MOODY´S, CALIFICACION Y RIESGO PAIS: cuando se encarece la percepción sobre México

Dr. Abel Ortiz Prado

La reciente decisión de la calificadora Moody´s de reducir la calificación soberana de México de Baa2 a Baa3 no debe interpretarse únicamente como un ajuste técnico dentro del lenguaje financiero internacional. En realidad, representa una señal de advertencia sobre el deterioro gradual en la percepción de estabilidad económica, fortaleza institucional y capacidad de crecimiento del país. Lo verdaderamente relevante es que la degradación soberana provocó un efecto inmediato sobre instituciones financieras mexicanas, ( -5 bancos comerciales, 2 bancos de desarrollo) instituciones públicas (Nafin, Bancomext, e IPAB) y hasta sobre la propia nacional, confirmando que cuando aumenta el riesgo percibido de un país, el impacto termina extendiéndose a prácticamente todo su sistema económico. Moody’s fue particularmente clara al señalar factores como menor flexibilidad fiscal, expectativas más débiles de crecimiento económico, incertidumbre jurídica, debilidad en el cumplimiento de contratos y persistencia de problemas estructurales como la informalidad.

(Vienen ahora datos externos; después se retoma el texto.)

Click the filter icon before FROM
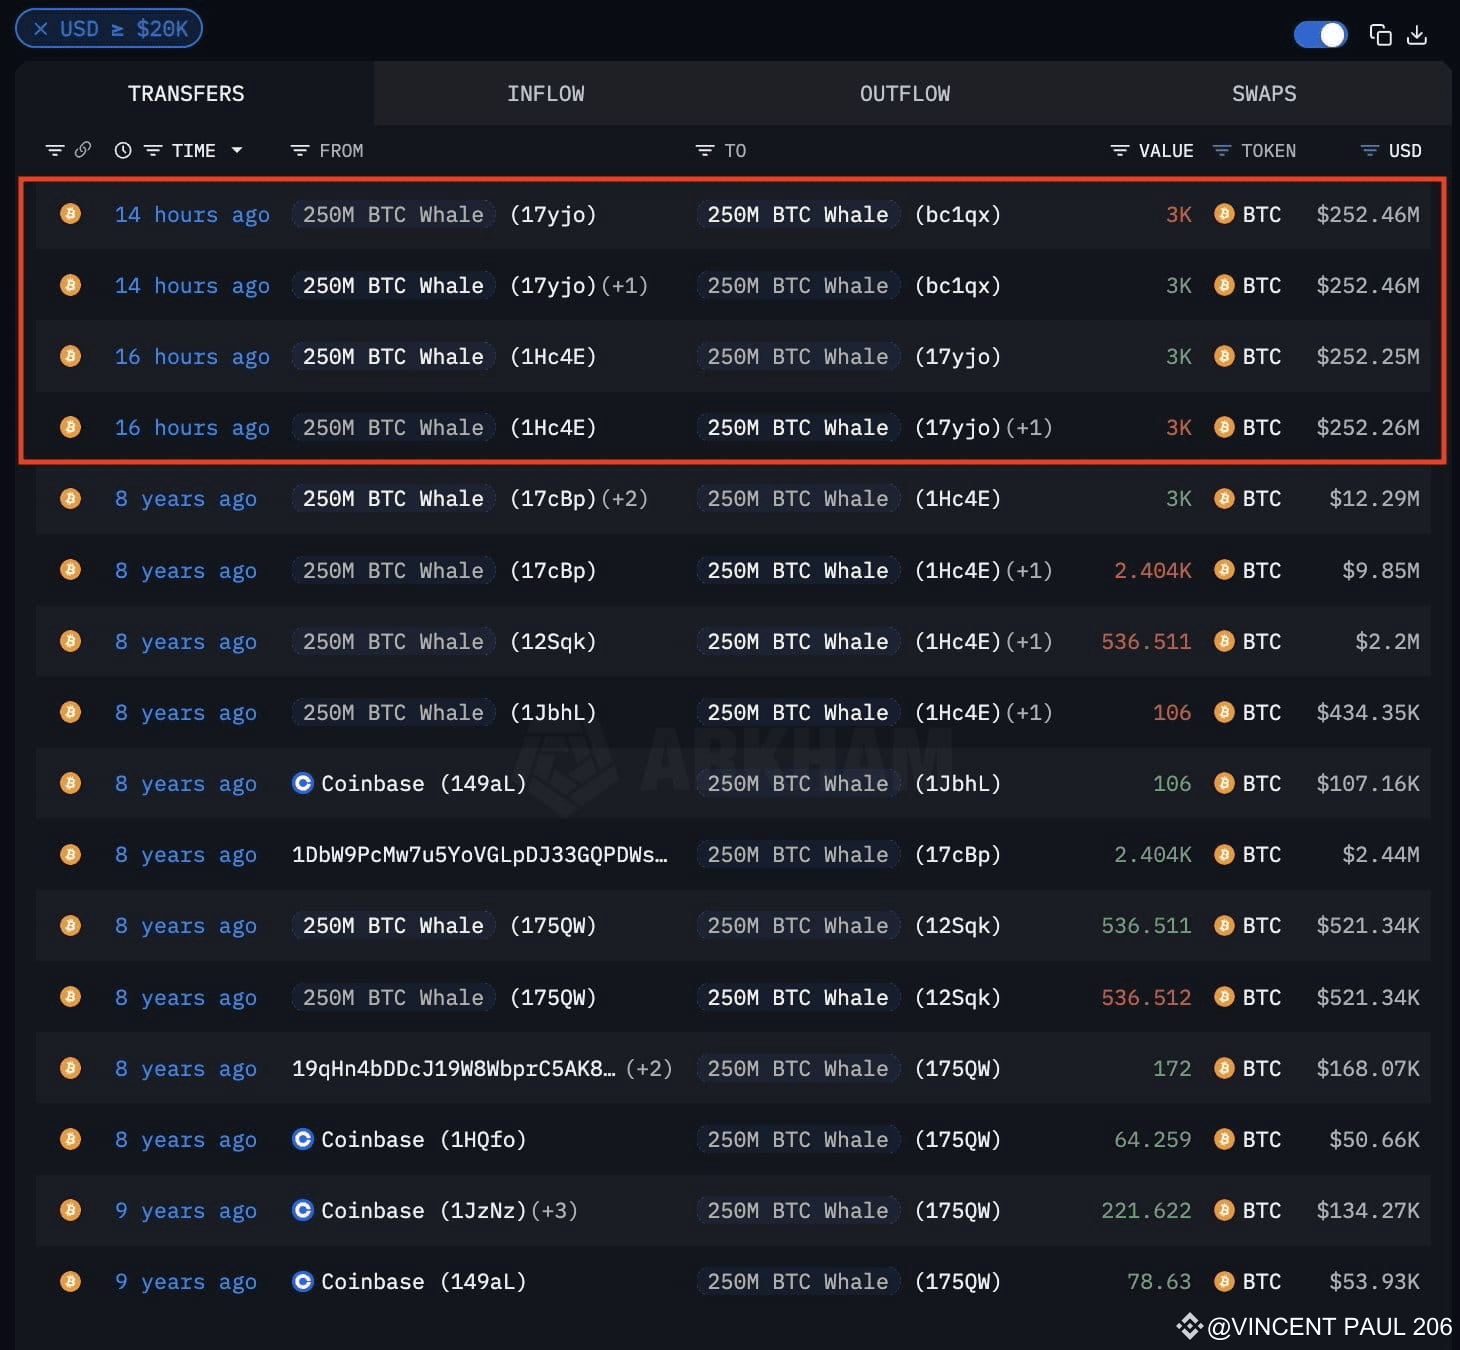The height and width of the screenshot is (1350, 1460). tap(299, 150)
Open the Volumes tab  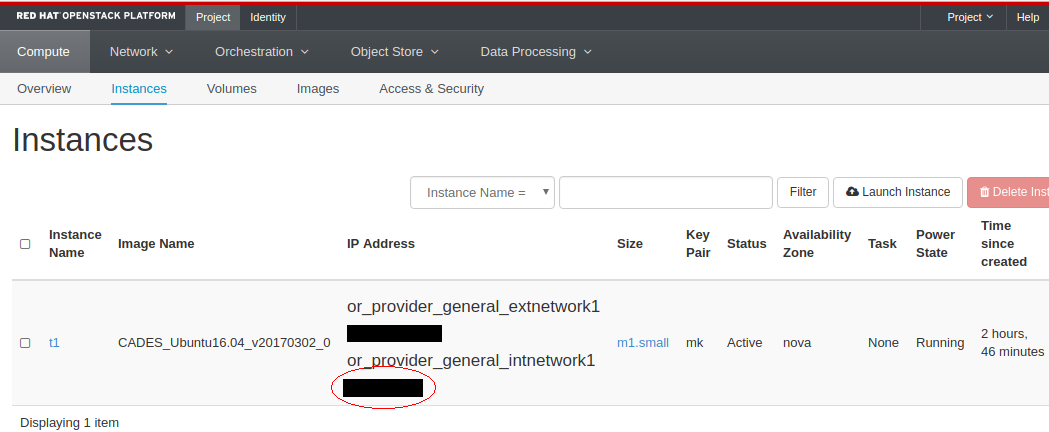pos(231,89)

La importancia de este ajuste radica además en que México conserva el grado de inversión únicamente en su último escalón Baa3. -al borde del precipicio-: Esto significa que cualquier deterioro adicional en el entorno económico o institucional podría incrementar considerablemente el costo financiero en el país. Brasil (2015), Sudáfrica (2020) y Colombia (2021) son ejemplo que al pisar el umbral del 60% de su deuda con relación al PIB –(nivel que México podría alcanzar en el 2026) les fue retirado el grado de inversión. Y aquí aparece un concepto fundamental pocas veces explicado al ciudadano común: el “riesgo país”. Cuando las calificadoras perciben mayor vulnerabilidad económica o institucional, los inversionistas internacionales exigen mayores rendimientos para prestar dinero o invertir en el país y el capital nacional prefiere invertir en el extranjero. En otras palabras, se encarece el financiamiento para el gobierno, para las empresas, para los bancos y eventualmente para las familias. La degradación de las principales instituciones financieras mexicanas observado tras el ajuste soberano, demuestra precisamente cómo la percepción internacional sobre México comienza a trasladarse hacia todo el aparato productivo y financiero nacional encendiendo las alarmas…!!!
El caso de la Comisión Federal de Electricidad “CFE” resulta especialmente ilustrativo. Moody’s reconoce que la empresa mantiene una posición estratégica y dominante en el sector eléctrico nacional; sin embargo, advierte riesgos asociados a la volatilidad de los precios del gas natural, la exposición cambiaria y un ambicioso programa de inversión cercano a los 30 mil millones de dólares hacia el 2030. Esto confirma que las calificadoras ya no observan solamente balances financieros, sino la capacidad estructural del país para generar crecimiento, certidumbre y confianza de largo plazo. Las reservas internacionales y la estabilidad cambiaria pueden ofrecer contención temporal, -como lo advertimos en posteo anterior- pero difícilmente sustituyen elementos esenciales como fortaleza institucional, seguridad jurídica y dinamismo económico sostenido. En el fondo, la advertencia de Moody’s parece ir mucho más allá de una simple nota crediticia: se trata de una llamada de atención sobre el costo creciente de la incertidumbre ejerciendo una fuerte presión a la SHCP para lograr la consolidación fiscal a través de un menor gasto, más ingresos y menor déficit, sin que esto frene el crecimiento económico. “Las calificadoras no solo evalúan balances financieros; evalúan la confianza estructural en un país y agregan un nuevo ingrediente: la gobernabilidad”.